Sejak itu, pengadilan yang lebih rendah harus mendengar banyak tuntutan hukum terhadap larangan senjata serbu, persyaratan pendaftaran, dan larangan membawa senjata yang diberlakukan oleh beberapa negara bagian.
Sekarang perselisihan politik dan sosial yang sengit mengenai kelayakan untuk terus mengizinkan atau melarang kepemilikan senjata api oleh individu di AS kembali mencuat. Pro dan kontra itu semakin memanas usai ketika yang merenggut belasan nyawa murid sekolah dasar di Uvalde.
Hingga saat ini, kepentingan kelompok yang membela hak warga untuk memiliki senjata masih masih menang.
Saat masih jadi presiden, Barack Obama telah mendorong pengawasan senjata api yang lebih ketat sejak pembantaian atas 26 anak-anak dan guru sekolah dasar Sandy Hook di Newtown – Connecticut pertengahan Desember 2013.

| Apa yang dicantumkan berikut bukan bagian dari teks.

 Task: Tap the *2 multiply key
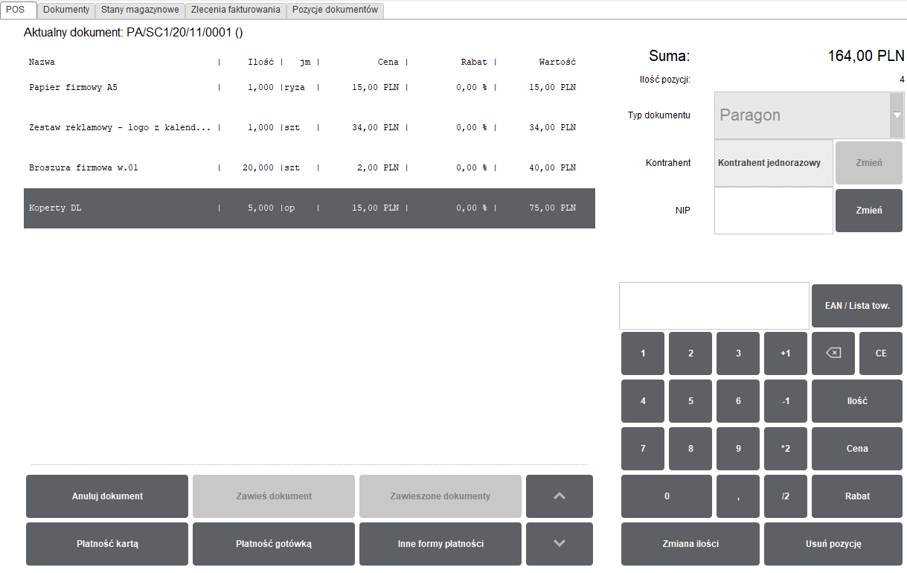pos(785,449)
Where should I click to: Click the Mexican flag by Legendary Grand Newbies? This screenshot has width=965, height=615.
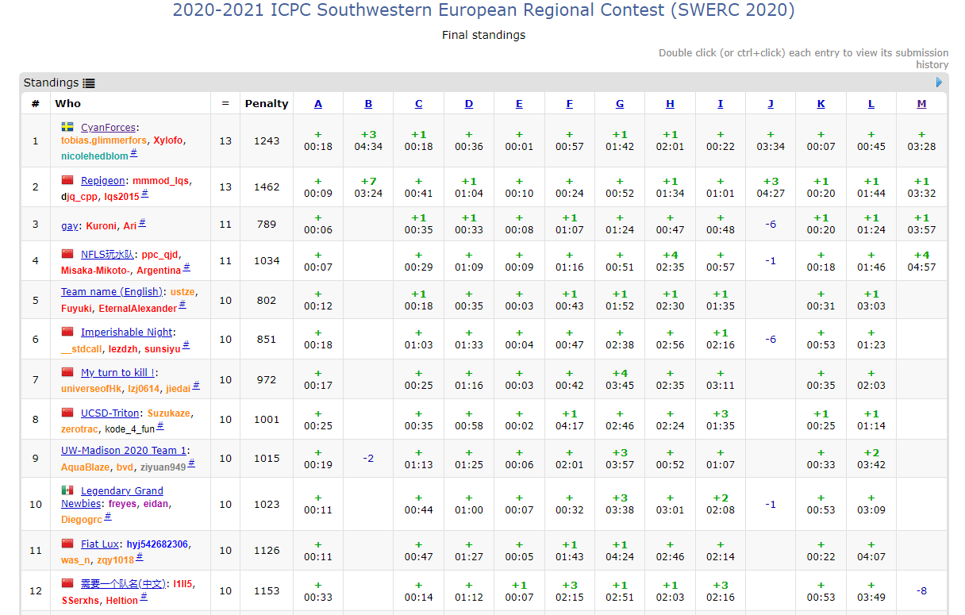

Beberapa jajak pendapat menunjukkan lebih dari 90% pemilih mendukung pemeriksaan latar belakang yang lebih luas. Tetapi Asosiasi Pemilik Senjata Api NRA yang mewakili para pemilik senjata api, menentangnya, dan menyebutnya sebagai pelanggaran terhadap konstitusi.
Mantan presiden AS Donald Trump membela hak-hak pemilik senjata api (senpi). Dalam konvensi tahunan Asosiasi Pemilik Senapan Nasional (NRA) di Houston, Texas, ia menyerukan “secara drastis” mengubah pendekatan bangsa terhadap kesehatan jiwa dan keamanan sekolah.
“Adanya kejahatan di dunia bukan alasan untuk melucuti senjata warga yang taat hukum. Adanya kejahatan adalah salah satu alasan terbaik untuk mempersenjatai warga yang taat hukum,” kata Trump kepada massa yang bertepuk tangan.